[DIRECTIONS FOR THIS TASK] The line that holds "Viewport: 541px width, 722px height." marks the start. Return it and each following line through the end of the data, unchanged.

─── INPUT RECORDS

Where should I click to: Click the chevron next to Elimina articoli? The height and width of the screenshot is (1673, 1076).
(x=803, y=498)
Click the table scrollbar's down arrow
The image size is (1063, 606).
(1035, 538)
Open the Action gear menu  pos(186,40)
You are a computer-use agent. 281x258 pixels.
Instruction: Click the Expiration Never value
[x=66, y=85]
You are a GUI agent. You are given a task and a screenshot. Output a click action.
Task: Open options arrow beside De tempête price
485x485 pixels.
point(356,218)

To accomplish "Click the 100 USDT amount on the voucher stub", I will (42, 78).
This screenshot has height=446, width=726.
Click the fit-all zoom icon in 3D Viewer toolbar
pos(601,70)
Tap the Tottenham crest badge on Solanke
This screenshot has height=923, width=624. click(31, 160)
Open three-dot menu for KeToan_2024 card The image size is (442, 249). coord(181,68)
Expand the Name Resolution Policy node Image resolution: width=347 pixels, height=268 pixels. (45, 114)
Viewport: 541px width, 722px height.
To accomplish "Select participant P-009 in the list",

──────

[EXERCISE RESULT]
Viewport: 541px width, 722px height.
To accomplish "Select participant P-009 in the list",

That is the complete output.